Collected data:
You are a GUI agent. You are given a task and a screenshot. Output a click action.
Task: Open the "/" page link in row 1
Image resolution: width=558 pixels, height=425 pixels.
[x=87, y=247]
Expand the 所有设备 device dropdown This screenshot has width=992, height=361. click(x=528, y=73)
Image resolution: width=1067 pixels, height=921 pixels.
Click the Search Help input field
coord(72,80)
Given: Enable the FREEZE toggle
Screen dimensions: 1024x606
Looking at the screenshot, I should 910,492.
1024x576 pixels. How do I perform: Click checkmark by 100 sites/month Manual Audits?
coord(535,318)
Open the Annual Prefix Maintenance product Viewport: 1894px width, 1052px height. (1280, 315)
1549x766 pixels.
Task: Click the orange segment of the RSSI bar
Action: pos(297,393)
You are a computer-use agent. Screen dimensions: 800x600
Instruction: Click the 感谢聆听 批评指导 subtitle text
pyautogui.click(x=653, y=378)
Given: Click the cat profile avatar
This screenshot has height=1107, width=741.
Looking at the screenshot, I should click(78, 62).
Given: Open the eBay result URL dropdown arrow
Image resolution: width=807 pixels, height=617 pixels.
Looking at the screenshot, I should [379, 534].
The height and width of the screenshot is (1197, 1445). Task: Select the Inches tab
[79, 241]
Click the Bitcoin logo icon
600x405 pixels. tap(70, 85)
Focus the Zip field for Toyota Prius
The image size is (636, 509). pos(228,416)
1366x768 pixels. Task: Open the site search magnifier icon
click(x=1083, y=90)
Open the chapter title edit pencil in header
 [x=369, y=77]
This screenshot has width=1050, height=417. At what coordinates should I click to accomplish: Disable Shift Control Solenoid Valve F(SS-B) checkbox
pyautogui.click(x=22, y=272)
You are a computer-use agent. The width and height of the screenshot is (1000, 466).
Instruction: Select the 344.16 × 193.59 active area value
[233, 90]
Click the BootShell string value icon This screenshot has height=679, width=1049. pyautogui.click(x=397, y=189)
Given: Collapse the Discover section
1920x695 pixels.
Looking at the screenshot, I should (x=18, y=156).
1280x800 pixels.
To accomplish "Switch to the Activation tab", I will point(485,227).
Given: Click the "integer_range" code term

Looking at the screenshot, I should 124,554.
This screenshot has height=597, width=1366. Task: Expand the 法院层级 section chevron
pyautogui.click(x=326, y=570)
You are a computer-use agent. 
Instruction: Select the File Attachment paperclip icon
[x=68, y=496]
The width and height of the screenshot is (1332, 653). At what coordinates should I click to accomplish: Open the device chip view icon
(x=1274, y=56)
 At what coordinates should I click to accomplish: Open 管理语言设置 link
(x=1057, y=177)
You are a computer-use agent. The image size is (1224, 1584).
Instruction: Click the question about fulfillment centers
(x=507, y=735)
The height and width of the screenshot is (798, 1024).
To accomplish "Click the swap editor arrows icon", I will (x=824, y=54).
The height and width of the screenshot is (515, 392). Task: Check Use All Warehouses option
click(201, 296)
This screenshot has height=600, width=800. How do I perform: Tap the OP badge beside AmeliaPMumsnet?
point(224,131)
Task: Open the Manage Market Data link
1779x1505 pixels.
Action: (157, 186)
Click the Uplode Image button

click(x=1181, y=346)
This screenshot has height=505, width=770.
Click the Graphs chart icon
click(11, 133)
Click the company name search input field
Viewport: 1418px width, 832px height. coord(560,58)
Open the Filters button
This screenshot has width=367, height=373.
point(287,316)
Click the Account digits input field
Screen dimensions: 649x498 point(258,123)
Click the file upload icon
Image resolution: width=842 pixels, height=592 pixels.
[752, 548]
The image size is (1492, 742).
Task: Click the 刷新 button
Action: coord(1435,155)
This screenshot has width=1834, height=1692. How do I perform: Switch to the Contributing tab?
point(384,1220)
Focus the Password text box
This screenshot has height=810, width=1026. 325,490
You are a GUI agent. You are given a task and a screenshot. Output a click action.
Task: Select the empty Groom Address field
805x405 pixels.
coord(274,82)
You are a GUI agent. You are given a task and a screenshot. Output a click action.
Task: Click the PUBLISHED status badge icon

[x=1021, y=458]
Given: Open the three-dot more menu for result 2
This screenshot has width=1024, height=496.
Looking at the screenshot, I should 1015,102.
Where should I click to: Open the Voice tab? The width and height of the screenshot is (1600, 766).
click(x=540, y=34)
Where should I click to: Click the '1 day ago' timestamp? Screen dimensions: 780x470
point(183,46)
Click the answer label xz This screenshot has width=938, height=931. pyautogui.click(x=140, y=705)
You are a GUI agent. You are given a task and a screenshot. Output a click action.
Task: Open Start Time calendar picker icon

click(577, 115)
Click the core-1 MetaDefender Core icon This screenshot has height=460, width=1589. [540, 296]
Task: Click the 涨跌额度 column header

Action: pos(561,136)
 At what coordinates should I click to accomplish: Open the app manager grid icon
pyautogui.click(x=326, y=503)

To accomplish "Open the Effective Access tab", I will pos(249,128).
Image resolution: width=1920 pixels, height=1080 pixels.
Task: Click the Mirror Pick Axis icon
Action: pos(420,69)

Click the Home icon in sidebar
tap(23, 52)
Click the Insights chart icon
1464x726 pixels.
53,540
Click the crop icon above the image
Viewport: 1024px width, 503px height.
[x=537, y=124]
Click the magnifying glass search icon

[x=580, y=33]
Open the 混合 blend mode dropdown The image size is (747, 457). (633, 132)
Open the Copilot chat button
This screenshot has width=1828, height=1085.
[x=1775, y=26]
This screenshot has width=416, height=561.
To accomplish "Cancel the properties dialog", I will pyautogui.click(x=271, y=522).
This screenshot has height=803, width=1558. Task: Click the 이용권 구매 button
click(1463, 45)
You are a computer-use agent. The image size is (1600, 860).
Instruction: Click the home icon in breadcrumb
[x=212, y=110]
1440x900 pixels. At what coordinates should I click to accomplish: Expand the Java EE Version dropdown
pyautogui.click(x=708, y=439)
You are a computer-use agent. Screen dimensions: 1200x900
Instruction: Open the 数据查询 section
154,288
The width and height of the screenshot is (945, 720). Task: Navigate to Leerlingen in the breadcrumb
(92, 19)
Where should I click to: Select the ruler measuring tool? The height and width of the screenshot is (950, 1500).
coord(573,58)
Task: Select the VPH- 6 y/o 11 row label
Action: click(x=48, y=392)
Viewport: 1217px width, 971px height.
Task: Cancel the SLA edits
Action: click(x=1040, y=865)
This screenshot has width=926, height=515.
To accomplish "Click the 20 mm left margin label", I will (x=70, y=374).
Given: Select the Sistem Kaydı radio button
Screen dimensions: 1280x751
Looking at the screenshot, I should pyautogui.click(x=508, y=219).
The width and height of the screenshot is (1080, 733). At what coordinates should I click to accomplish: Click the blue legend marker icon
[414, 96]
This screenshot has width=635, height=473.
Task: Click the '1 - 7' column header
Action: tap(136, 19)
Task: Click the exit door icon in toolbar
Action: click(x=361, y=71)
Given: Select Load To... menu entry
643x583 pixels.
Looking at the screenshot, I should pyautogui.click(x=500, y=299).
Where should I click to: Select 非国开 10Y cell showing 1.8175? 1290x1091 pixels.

** Work request **
Return, in full, every line of these entries that holds "computer".

** Expected answer **
You are a computer-use agent. Screen dimensions: 800x600
You are a computer-use agent. The width and height of the screenshot is (1000, 466).
You are a computer-use agent. 
You are a computer-use agent. The image size is (1224, 1584).
You are a computer-use agent. The image size is (1600, 860).
You are a computer-use agent. Screen dimensions: 1200x900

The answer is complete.